Polycystic kidney disease, and future drugs that might treat it

Earlier, we had talked about kidney cysts, and how they could be present in different disease conditions of varying severity. Lets talk a little about one specific entity characterized by multiple cysts in the kidney, called Polycystic Kidney Disease (PKD), and some potential treatment options that might pan out in the future.  

PKD is one of the most common genetic disorders, affecting as many as 1 in 500 people. It is a leading cause of kidney failure. It occurs because of mutations in certain genes that are present on different human chromosomes. These genes could be either PKD1, PKD2, or PKD3 genes. Which of these genes has the mutation and what type of mutation it might be, has a huge effect on the expected outcome of PKD. It could mean a difference between a patient developing kidney failure at the age of 49 versus 79 years! A discussion of the different types of mutations is beyond the scope of this blog. 


Typically, the mutation is present at birth. However, cysts might not be apparent at that time. These cysts grow into appreciable fluid filled sacs over the first couple of decades, at which time they may begin to cause symptoms or signs. Most people who know of a family history of PKD have a low threshold of being diagnosed with PKD since both patients and physicians are well aware of the strong familial nature of the disease. Sometimes however the family history might not be known, or it could be a case where the parent had a relatively benign version of the mutation where the disease might not have caused kidney failure till the late 70s. In this case, the affected parent could have died before the disease ever had the chance to progress to end stage kidney disease. 


The diagnosis is usually made when cysts are picked up on imaging studies. However, just because someone has multiple cysts in the kidneys does not necessarily mean that they have PKD. It could just be a case of one-too-many "simple" cysts and other possibilities that we had discussed earlier. This is a common clinical conundrum that I have faced in my practice as a nephrologist, and this could necessitate genetic testing.



ROLE OF ADH

As much as I want to not make this blog too technical for the average reader, I will have to make a mention of a hormone called ADH, or the Anti Diuretic Hormone (also known as Vasopressin) that is produced by the pituitary gland. This is a hormone that acts on the kidney and makes it retain water. It is what makes the urine look dark and concentrated when you have not had enough water, or spent a day outside in the hot sun. If it weren't for ADH, a day on the beach would tantamount to a life threatening experience where you would dehydrate yourself to death within a matter of hours. It is the hormone that has helped life evolve from the oceans to land, eons ago. If it weren't for ADH, you and I would be ocean dwelling organisms, unable to withstand the harsher dehydrating influence of a hotter land surface under a blazing sun! 


So why am I talking about ADH? Well, studies have shown that ADH is one of the factors involved in the growth of the cysts (the reason for kidney failure) in PKD.  In other words, if you could somehow inhibit the action of ADH on the cysts and consequently slow down cyst growth, you could possibly stem the inexorable progression of PKD.

◆ Data extract
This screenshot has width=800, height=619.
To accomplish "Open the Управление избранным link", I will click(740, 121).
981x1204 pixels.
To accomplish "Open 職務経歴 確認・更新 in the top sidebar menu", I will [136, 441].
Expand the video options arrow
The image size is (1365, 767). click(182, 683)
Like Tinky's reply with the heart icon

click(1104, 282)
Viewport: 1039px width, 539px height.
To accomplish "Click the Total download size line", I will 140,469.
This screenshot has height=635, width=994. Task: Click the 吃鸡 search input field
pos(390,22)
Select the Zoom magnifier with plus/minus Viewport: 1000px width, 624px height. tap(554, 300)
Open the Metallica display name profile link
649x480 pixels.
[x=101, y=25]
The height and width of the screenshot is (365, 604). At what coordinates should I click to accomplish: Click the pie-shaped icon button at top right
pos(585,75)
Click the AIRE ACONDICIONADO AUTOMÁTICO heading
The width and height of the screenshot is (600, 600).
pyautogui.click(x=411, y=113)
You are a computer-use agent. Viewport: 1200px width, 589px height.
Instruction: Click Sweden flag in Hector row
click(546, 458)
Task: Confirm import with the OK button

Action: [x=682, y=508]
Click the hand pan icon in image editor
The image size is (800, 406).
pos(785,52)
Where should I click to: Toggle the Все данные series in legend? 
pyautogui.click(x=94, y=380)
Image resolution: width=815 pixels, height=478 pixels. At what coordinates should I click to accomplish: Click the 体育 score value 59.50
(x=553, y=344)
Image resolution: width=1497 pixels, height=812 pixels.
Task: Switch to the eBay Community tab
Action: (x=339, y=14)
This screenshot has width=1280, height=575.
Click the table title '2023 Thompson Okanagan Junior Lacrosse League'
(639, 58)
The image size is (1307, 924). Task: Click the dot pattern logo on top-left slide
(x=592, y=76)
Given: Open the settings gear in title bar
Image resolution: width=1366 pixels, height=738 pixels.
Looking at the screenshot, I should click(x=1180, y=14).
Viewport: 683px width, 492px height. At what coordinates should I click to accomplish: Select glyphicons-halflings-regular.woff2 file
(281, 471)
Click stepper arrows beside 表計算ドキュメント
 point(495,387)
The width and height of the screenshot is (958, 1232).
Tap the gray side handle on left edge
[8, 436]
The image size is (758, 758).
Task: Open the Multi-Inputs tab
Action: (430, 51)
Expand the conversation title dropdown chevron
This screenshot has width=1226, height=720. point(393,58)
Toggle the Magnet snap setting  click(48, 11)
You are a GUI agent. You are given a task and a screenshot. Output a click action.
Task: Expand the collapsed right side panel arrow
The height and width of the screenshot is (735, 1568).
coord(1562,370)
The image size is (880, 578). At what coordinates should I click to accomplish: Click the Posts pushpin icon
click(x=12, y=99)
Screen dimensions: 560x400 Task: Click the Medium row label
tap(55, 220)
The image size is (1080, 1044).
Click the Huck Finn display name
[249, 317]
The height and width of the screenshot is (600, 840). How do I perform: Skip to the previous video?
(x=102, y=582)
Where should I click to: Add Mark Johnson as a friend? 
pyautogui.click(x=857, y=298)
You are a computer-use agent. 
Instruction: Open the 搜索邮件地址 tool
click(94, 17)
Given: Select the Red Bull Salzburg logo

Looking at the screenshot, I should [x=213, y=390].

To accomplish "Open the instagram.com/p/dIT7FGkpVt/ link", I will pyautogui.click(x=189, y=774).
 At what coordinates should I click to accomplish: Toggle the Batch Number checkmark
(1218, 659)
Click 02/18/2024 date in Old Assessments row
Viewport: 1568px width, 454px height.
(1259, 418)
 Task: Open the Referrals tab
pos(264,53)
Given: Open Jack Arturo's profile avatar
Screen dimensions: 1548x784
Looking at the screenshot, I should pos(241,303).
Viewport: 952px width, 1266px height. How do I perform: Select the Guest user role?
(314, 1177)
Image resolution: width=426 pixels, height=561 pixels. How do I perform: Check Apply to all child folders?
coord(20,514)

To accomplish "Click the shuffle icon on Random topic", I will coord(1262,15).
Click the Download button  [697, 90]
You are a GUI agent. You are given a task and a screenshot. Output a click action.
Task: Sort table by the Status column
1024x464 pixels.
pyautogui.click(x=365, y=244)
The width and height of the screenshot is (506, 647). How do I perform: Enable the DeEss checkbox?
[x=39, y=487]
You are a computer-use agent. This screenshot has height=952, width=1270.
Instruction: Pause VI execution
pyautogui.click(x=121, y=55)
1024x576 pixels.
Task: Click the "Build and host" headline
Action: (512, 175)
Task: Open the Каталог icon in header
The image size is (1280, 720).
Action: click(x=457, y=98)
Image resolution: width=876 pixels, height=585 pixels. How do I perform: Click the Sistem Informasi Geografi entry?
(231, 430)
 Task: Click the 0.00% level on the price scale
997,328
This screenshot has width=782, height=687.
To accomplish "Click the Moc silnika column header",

◆ Assignment 1
According to the polycystic kidney disease text, how many people does PKD affect?
◆ Assignment 2
Continue the polycystic kidney disease text from the point where it stops.
The entries have no connection to the polycystic kidney disease text.

◆ Answer area 1
As many as 1 in 500 people.

◆ Answer area 2
Courtesy http://kidney.niddk.nih.gov/kudiseases/pubs/polycystic/



TYPICAL TREATMENT CURRENTLY AVAILABLE

One of the most frustrating things in clinical nephrology is to give a diagnosis of PKD to a young patient, and follow that up by saying that they could progress to end stage renal disease requiring dialysis, and “there is not much I can offer to change that”.


In the absence of specific treatments on the market, we are limited to managing the complications of PKD. These include high blood pressure, kidney infections, kidney stones, abnormal electrolytes etc. High blood pressure is treated using specific medications called ACE inhibitors or ARBs. Often, nephrologists will also recommend that patients drink as much as 3 liters of water daily. This possibly helps with minimizing the risk of kidney infections and stones. But more importantly, it actually lowers ADH levels too! As we discussed above, ADH levels will go up anytime you are losing water/dehydrated. That spike in ADH levels could theoretically quicken cyst growth and kidney failure. Hence, keeping ADH levels low by optimizing water intake could slow down progression of PKD.  



FUTURE TREATMENTS THAT MIGHT BE MORE EFFECTIVE  

Could we then inhibit the action of ADH on the kidney and prevent cysts from growing? Enter tolvaptan, a medication that was originally approved for treatment of low sodium levels. Recently, the well-publicized TEMPO trial has shown a potential clinical application for tolvaptan in stemming the progression of PKD by slowing the growth of the total kidney volume and GFR decline over a 3-year period.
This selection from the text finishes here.